Dr. Gündoğan has taught at both large research universities and selective private liberal arts colleges in diverse settings in both the U.S. and Turkey where he has worked with students from many different backgrounds. Prior to coming to FSU, he held assistant professorships at University of Michigan-Flint (2013-2014) and Mardin Artuklu University (2014-2016) in Turkey. In 2016, alongside many Academics for Peace from Turkey, Dr. Gündoğan and his wife (an FSU faculty of History) signed a petition to protest the Turkish state's violence against Kurdish civilians in Eastern Turkey. After losing their positions and eventually leaving Turkey due to the Turkish government's purges in early 2016 following this petition, Dr. Gündoğan took a visiting researcher position at Cornell University's Mario Einaudi Center for International Studies (2016-2017) as a fellow of the Institute of International Education-Scholar Rescue Fund (IIE-SRF). During the 2017-2018 academic year, he taught courses on sociological theory and urban sociology at FSU's Department of Sociology as a visiting assistant professor, again as an IIE-SRF fellow.  Since Fall 2018, he has taken an integral role in the development of a new Honors Program curriculum under FSU’s Undergraduate Studies.

(To learn more on the IIE-Scholar Rescue Fund,  please read the 2020 publication of Beacon of Hope: IIE's First 100 Years of Scholar Rescue.)
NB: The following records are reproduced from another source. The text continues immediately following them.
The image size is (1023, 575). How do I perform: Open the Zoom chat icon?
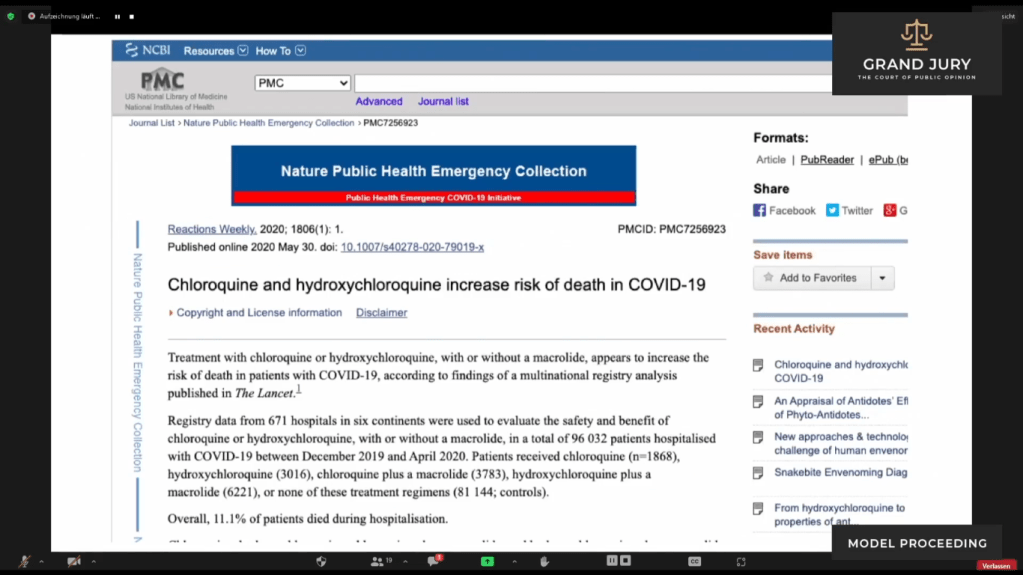pos(435,562)
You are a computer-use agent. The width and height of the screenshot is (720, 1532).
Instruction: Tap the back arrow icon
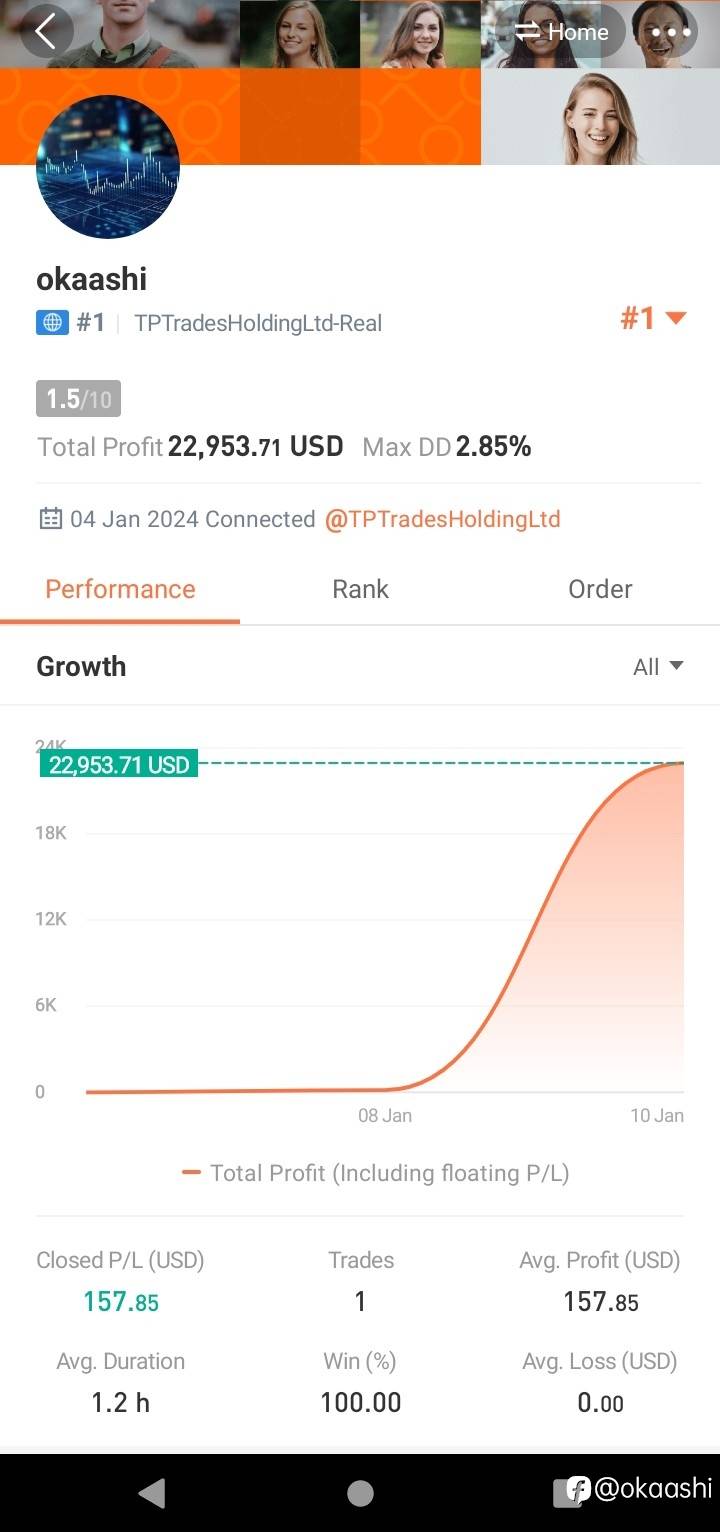click(x=45, y=32)
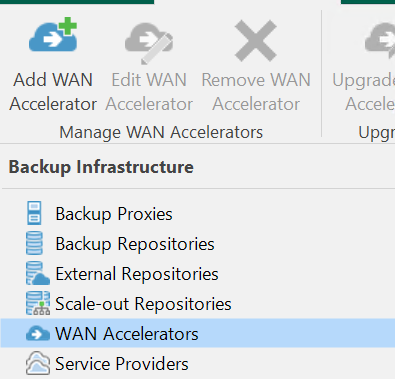The image size is (395, 379).
Task: Open Scale-out Repositories node
Action: click(x=143, y=304)

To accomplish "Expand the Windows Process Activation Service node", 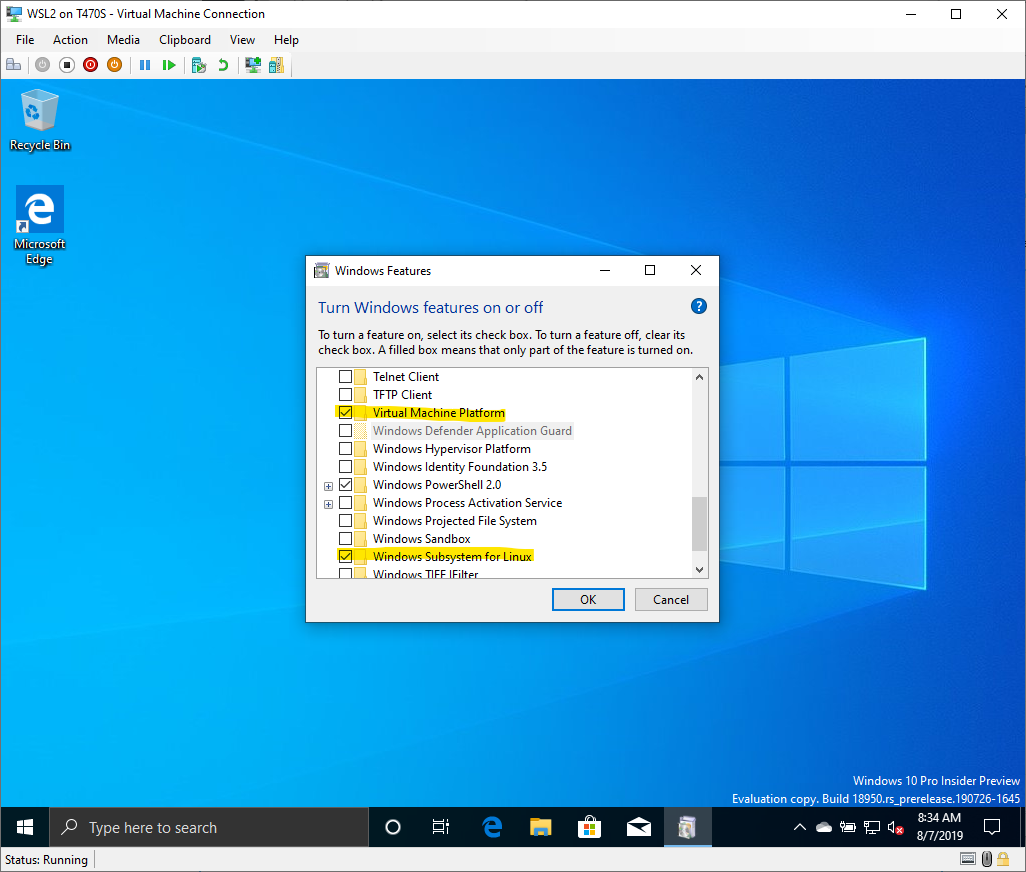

Everyday Life: Time/Space/Power - IDH 3401

This course focuses on everydayness as an object of inquiry. We will focus on the notions of habits, routines, tempo, rhythms, plans, schedules, programs as well as boredom, lack of spontaneity and surprise, anxiety, and familiarity. We will explore the intricate relationships between power, social space, and everyday life and web of rhythms, places, objects, and bodies.

[Requirements Satisfied: Social Sciences and Upper Division Writing (UDW).]


Social (In)equalities - IDH 3117

This course explores the structures and institutions of social inequality along the intersectional axes of class, race, and gender/sexuality by focusing on how these categories are socially constructed, maintained, and experienced.

[Requirements Satisfied: Diversity, Social Science, and Upper Division Writing (UDW).]


Utopias/Dystopias: An Homage to Social Dreaming - IDH 3118

As models of a perfect society or fictional contemplations of bleak futures, utopias and dystopias shed light on our present condition. This course examines utopian thinking and differing perspectives on state-society relations and the question of individual freedom within society through various materials such as political manifestos, movies, novels or poems.

[Requirements Satisfied: Humanities and Cultural Practice, Scholarship in Practice, and Upper Division Writing (UDW).]